Mi piacerebbe dirle che oggi siamo diventati più saggi. Che abbiamo
imparato qualcosa. Ma non è così. Ci siamo solo inventati altri modi per
sentirci invincibili. Le nostre divise sono fatte di abiti eleganti, di profili
curati sui social, di frasi studiate per sembrare migliori di ciò che siamo. Ci
illudiamo che la vita sia una vetrina da tenere sempre pulita, e intanto ci
svuotiamo dentro.
Forse lei non capirebbe questo mondo. O forse sì, e ne sarebbe solo più
triste. Io, a volte, lo guardo con un misto di stanchezza e di tenerezza. Vedo
persone correre, parlare, ridere a voce alta, ma con gli occhi persi altrove. E
penso a lei, alla sua solitudine composta, a quel suo modo di cercare la verità
anche quando faceva male.
Vorrei impararlo, quel modo. Riuscire a guardare le cose senza paura, anche
quando mostrano il lato peggiore. Lei sapeva stare nel dolore senza lasciarsene
divorare. Io, invece, quando la vita si fa dura, tendo a nascondermi. Eppure
qualcosa, nelle sue parole, mi fa pensare che la pace non si trovi fuggendo, ma
attraversando.
Lei ha conosciuto la perdita, il disincanto, il vuoto che resta dopo una
grande illusione. E nonostante tutto ha continuato a cercare un senso, una
luce, un gesto di bontà in mezzo al disordine del mondo. È questo che la rende
così vivo, anche oggi. Non la sua nobiltà, non la sua uniforme, ma quella
fragile ostinazione a credere che valga ancora la pena vivere.

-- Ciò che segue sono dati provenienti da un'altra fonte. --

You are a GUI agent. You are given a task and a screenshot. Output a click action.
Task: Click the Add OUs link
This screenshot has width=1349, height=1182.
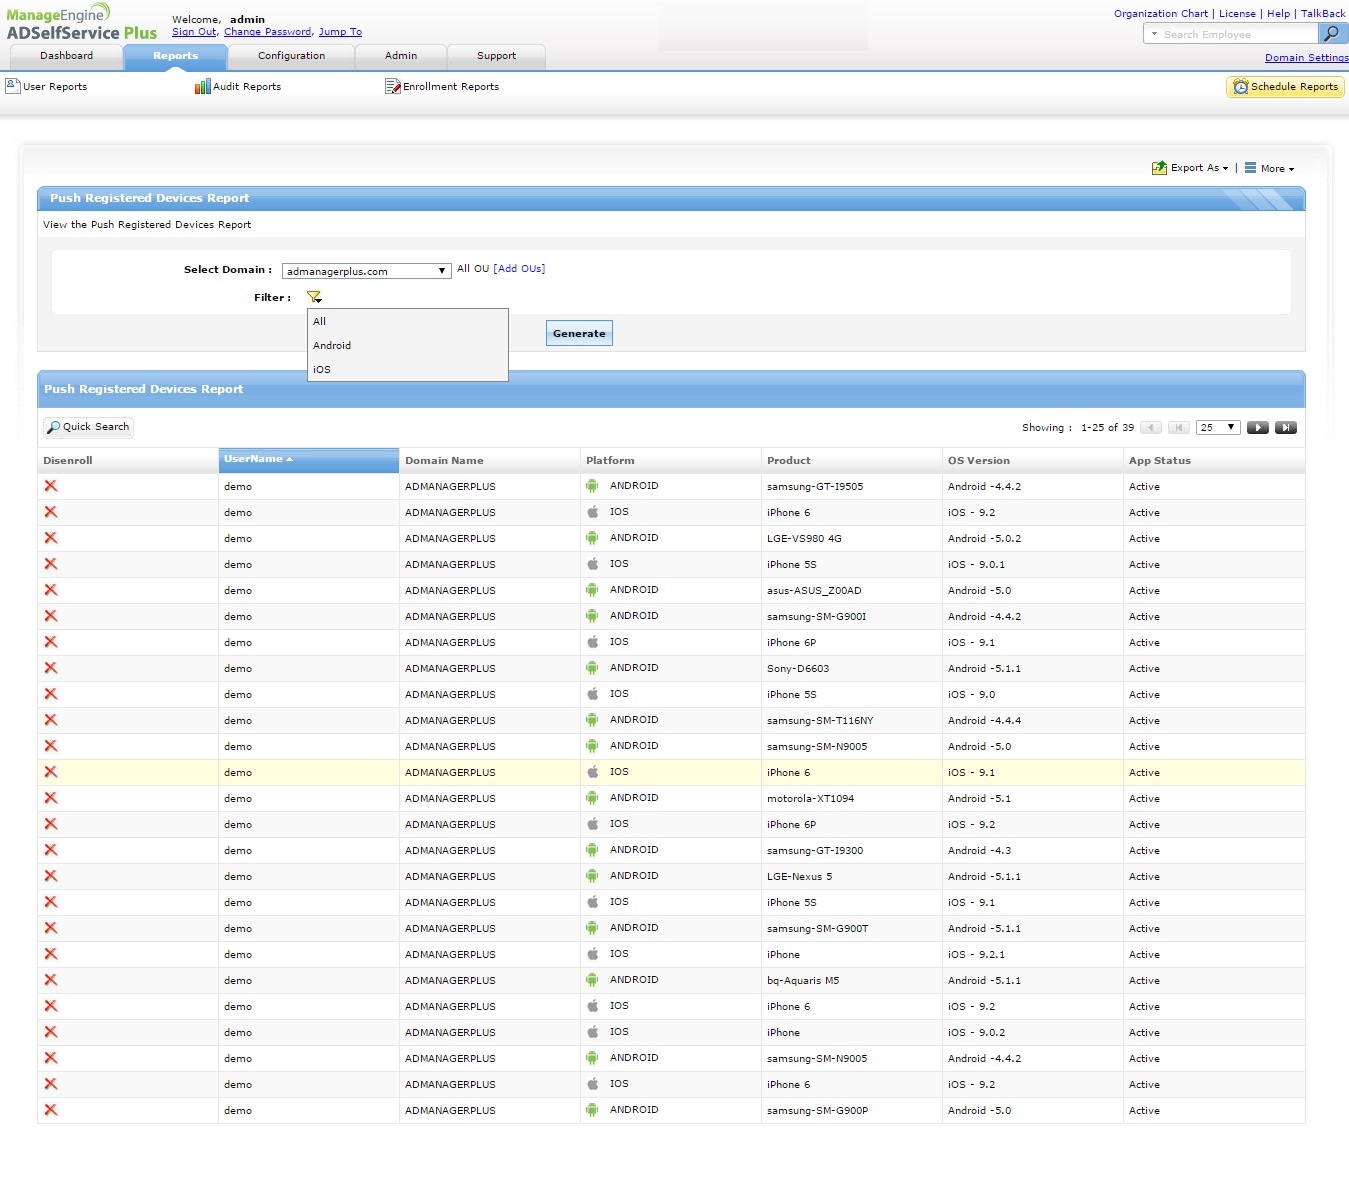519,269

Mi domando spesso cosa direbbe, se potesse vedere la nostra epoca. Forse
resterebbe in silenzio, come fa chi ha già visto troppo. Forse si limiterebbe a
osservare. La immagino in una piazza moderna, seduto su una panchina. La gente
passerebbe di fretta, con le cuffie nelle orecchie e lo sguardo basso. Lei,
invece, guarderebbe verso gli alberi. Noterebbe il vento che muove le foglie,
il bambino che trascina il suo zaino, la donna che si ferma a sistemarsi i
capelli e, nel farlo, lascia scivolare via un pensiero triste.
Ecco, credo che lei capirebbe subito tutto. Non servirebbero parole. Perché
c’è qualcosa nel suo modo di osservare che va oltre la logica: è un vedere che
somiglia a una carezza.
Il mondo oggi ha bisogno di quella carezza. Di qualcuno che ricordi che la
grandezza non è potenza, ma misura. Non è urlare, ma restare presenti. Lei mi
ha insegnato questo, senza nemmeno saperlo.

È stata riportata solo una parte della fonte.